**Aim of the exercise:** Please rewrite every line of the rows below as a Markdown table with two columns, Line No. and Content, numbering the lines in order and leaving out any blank ones.

**Dataset rows:**
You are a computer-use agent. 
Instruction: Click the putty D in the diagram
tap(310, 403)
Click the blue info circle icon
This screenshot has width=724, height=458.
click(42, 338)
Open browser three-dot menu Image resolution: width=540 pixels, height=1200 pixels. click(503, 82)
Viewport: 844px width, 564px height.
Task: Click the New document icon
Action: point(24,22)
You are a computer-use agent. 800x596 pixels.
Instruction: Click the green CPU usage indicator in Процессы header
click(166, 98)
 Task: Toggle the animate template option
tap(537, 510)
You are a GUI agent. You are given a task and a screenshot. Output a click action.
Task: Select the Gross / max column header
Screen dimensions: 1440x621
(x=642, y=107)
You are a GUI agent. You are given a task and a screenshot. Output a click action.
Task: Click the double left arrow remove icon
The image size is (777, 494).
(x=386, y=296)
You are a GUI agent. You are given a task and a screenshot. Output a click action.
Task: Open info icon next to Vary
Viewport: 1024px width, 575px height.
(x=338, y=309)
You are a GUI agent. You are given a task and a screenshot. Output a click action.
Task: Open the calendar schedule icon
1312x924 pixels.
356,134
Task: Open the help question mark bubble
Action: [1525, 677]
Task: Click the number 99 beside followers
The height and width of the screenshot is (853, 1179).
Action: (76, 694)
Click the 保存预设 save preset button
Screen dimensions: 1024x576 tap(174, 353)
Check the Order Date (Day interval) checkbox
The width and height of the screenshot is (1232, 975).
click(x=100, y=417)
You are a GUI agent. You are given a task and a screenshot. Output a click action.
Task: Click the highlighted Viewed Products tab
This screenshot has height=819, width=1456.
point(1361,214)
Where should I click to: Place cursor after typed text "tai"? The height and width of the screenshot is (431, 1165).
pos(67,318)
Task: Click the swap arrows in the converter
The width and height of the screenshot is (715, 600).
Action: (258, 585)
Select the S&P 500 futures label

**Solved exercise:**
| Line No. | Content |
|---|---|
| 1 | You are a computer-use agent.  |
| 2 | Instruction: Click the putty D in the diagram |
| 3 | tap(310, 403) |
| 4 | Click the blue info circle icon |
| 5 | This screenshot has width=724, height=458. |
| 6 | click(42, 338) |
| 7 | Open browser three-dot menu Image resolution: width=540 pixels, height=1200 pixels. click(503, 82) |
| 8 | Viewport: 844px width, 564px height. |
| 9 | Task: Click the New document icon |
| 10 | Action: point(24,22) |
| 11 | You are a computer-use agent. 800x596 pixels. |
| 12 | Instruction: Click the green CPU usage indicator in Процессы header |
| 13 | click(166, 98) |
| 14 |  Task: Toggle the animate template option |
| 15 | tap(537, 510) |
| 16 | You are a GUI agent. You are given a task and a screenshot. Output a click action. |
| 17 | Task: Select the Gross / max column header |
| 18 | Screen dimensions: 1440x621 |
| 19 | (x=642, y=107) |
| 20 | You are a GUI agent. You are given a task and a screenshot. Output a click action. |
| 21 | Task: Click the double left arrow remove icon |
| 22 | The image size is (777, 494). |
| 23 | (x=386, y=296) |
| 24 | You are a GUI agent. You are given a task and a screenshot. Output a click action. |
| 25 | Task: Open info icon next to Vary |
| 26 | Viewport: 1024px width, 575px height. |
| 27 | (x=338, y=309) |
| 28 | You are a GUI agent. You are given a task and a screenshot. Output a click action. |
| 29 | Task: Open the calendar schedule icon |
| 30 | 1312x924 pixels. |
| 31 | 356,134 |
| 32 | Task: Open the help question mark bubble |
| 33 | Action: [1525, 677] |
| 34 | Task: Click the number 99 beside followers |
| 35 | The height and width of the screenshot is (853, 1179). |
| 36 | Action: (76, 694) |
| 37 | Click the 保存预设 save preset button |
| 38 | Screen dimensions: 1024x576 tap(174, 353) |
| 39 | Check the Order Date (Day interval) checkbox |
| 40 | The width and height of the screenshot is (1232, 975). |
| 41 | click(x=100, y=417) |
| 42 | You are a GUI agent. You are given a task and a screenshot. Output a click action. |
| 43 | Task: Click the highlighted Viewed Products tab |
| 44 | This screenshot has height=819, width=1456. |
| 45 | point(1361,214) |
| 46 | Where should I click to: Place cursor after typed text "tai"? The height and width of the screenshot is (431, 1165). |
| 47 | pos(67,318) |
| 48 | Task: Click the swap arrows in the converter |
| 49 | The width and height of the screenshot is (715, 600). |
| 50 | Action: (258, 585) |
| 51 | Select the S&P 500 futures label |